◆ **Task statement**:
Reprint the lines below as they are, minus the pictures.

Stored records:
Start of Block
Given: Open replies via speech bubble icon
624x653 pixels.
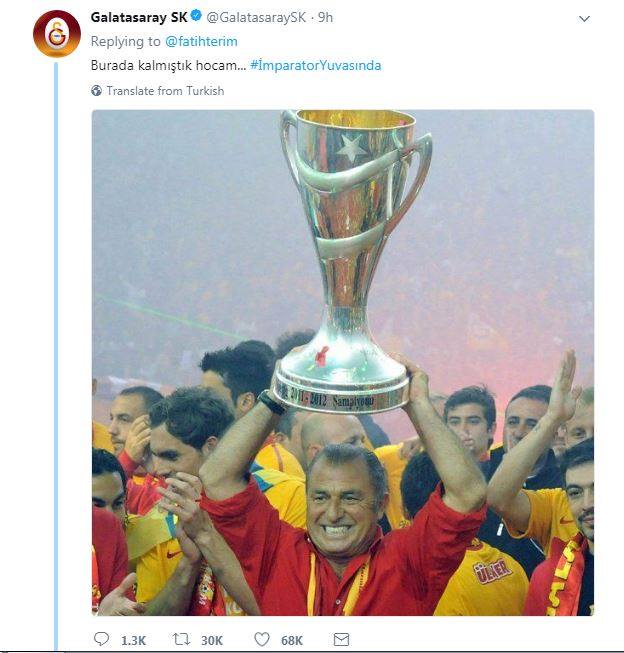Looking at the screenshot, I should tap(101, 638).
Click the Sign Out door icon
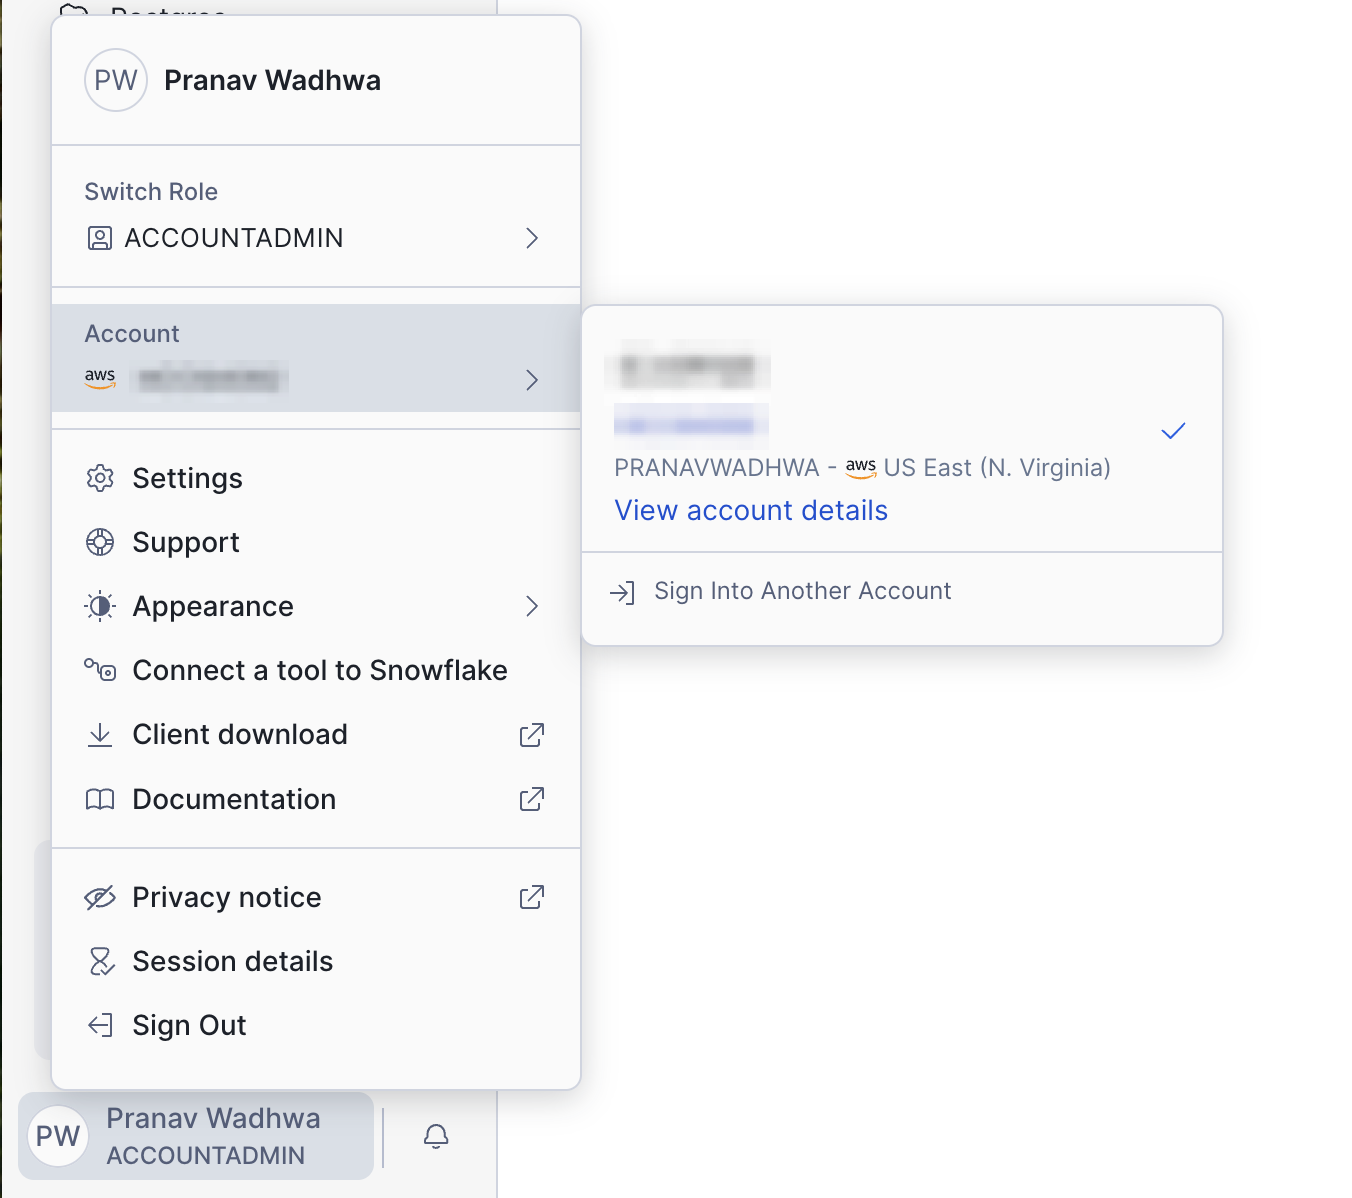Screen dimensions: 1352x1198 100,1025
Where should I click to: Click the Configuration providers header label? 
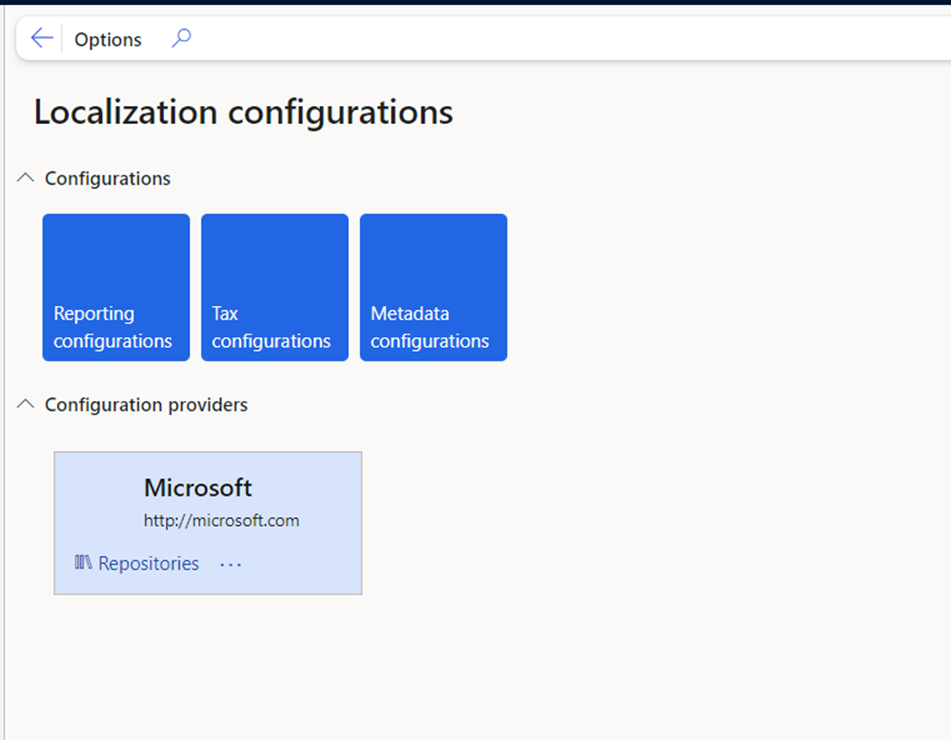[x=146, y=405]
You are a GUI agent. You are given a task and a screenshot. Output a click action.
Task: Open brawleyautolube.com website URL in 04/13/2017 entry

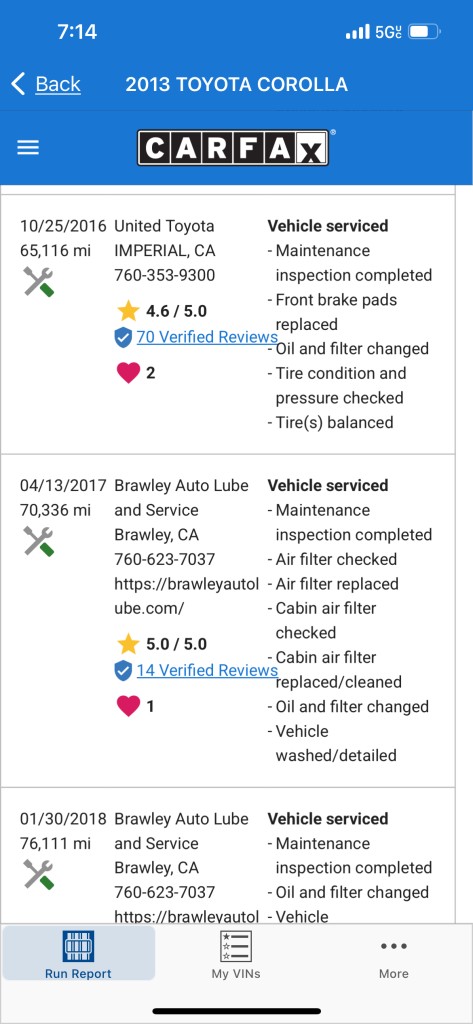coord(187,596)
End of Block
◆ **Result**:
Given: Open replies via speech bubble icon
624x653 pixels.
Looking at the screenshot, I should tap(101, 638).
Click the Sign Out door icon
Screen dimensions: 1352x1198 100,1025
Where should I click to: Click the Configuration providers header label? 
[x=146, y=405]
You are a GUI agent. You are given a task and a screenshot. Output a click action.
Task: Open brawleyautolube.com website URL in 04/13/2017 entry

coord(187,596)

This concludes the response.